L’environnement actuel n’est «pas propice» à la tenue d’élections au Burundi, a déclaré la présidente de la Commission de l’Union africaine (UA) Nkosazana Dlamini-Zuma, dans un entretien à la télévision chinoise CCTV.
«L’environnement n’est pas propice à une élection. On ne peut pas aller dans un pays, rencontrer des réfugiés qui fuient, et dire Nous allons observer les élections », a-t-elle déclaré. «Dans l’état actuel des choses, je ne vois même pas comment des élections peuvent avoir lieu».
Les manifestions ont repris
Une quatrième personne est décédée jeudi, selon la police, dans les affrontements au Burundi, constituant le premier décès enregistré hors de la capitale du Burundi, secoué depuis douze jours par des manifestations d’opposition à un troisième mandat du président Pierre Nkurunziza.

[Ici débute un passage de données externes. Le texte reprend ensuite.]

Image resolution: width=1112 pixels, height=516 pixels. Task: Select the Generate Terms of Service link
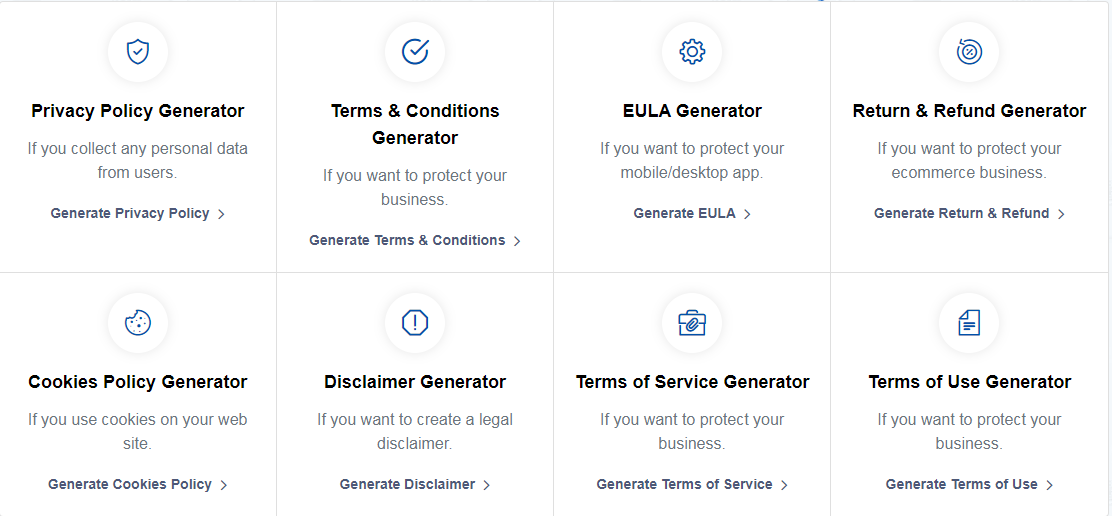[x=691, y=485]
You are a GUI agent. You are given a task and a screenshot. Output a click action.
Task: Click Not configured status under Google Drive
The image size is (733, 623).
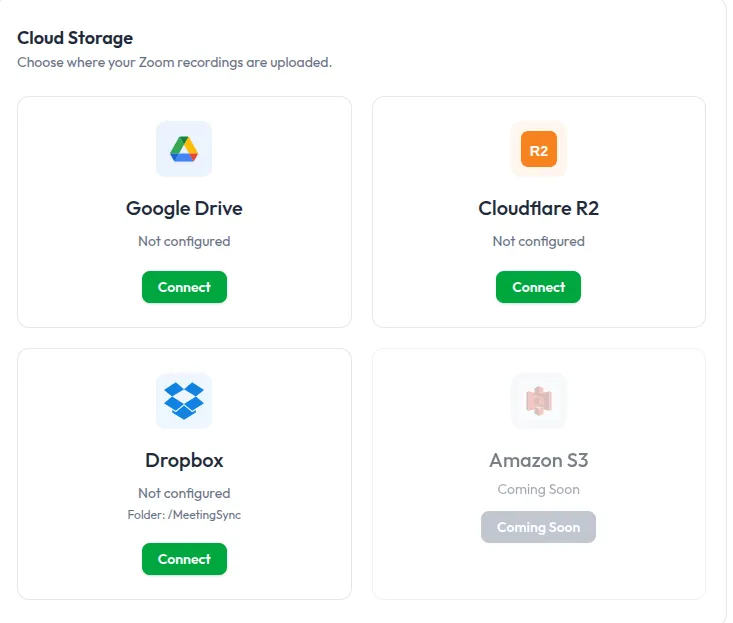[x=184, y=242]
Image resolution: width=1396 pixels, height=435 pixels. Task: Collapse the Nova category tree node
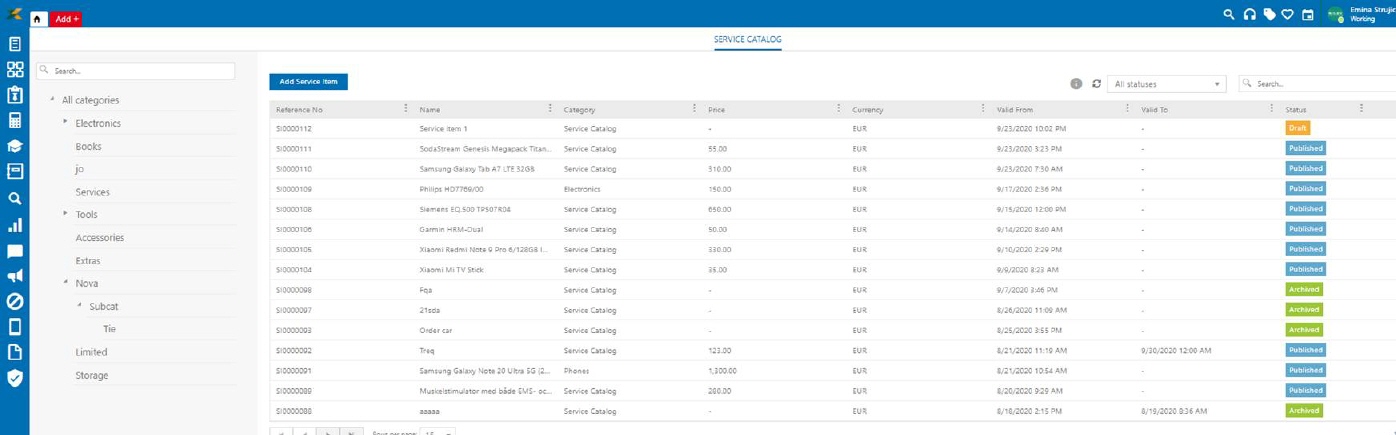click(66, 282)
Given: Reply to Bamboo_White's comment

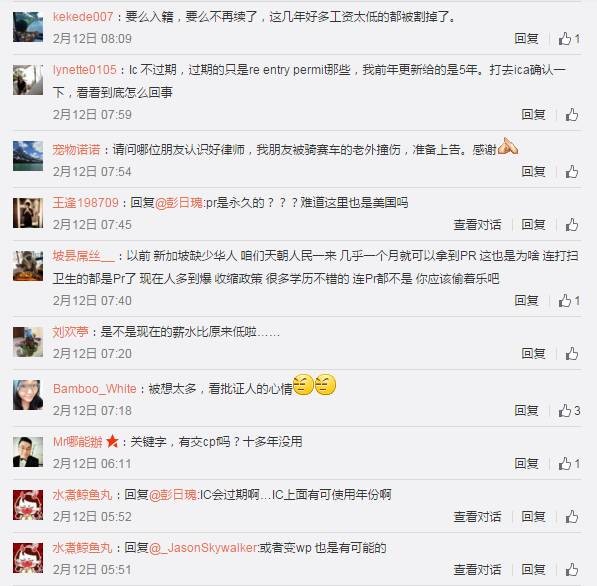Looking at the screenshot, I should point(526,410).
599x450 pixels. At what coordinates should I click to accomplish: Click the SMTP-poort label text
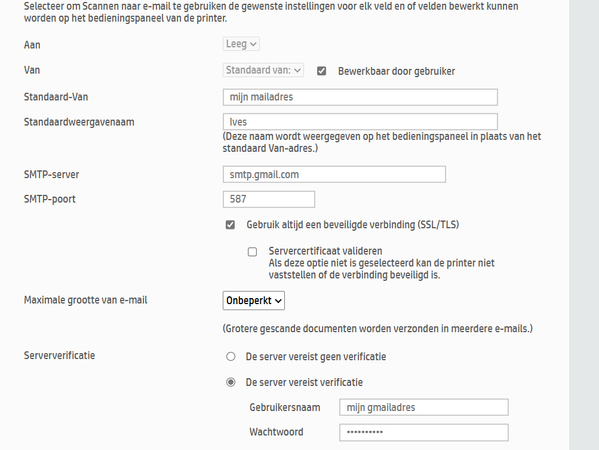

La victime, un adolescent de 15 ans, a été tué par un policier dans la commune de Gisozi, à quelque 80 km au sud-est de Bujumbura. «Il semble que le policier ripostait à des tirs qui provenaient de manifestants», a dit le porte-parole de la police Liboire Bakundikize. Au total 18 personnes sont mortes jusqu’ici dans les violences qui émaillent les manifestations.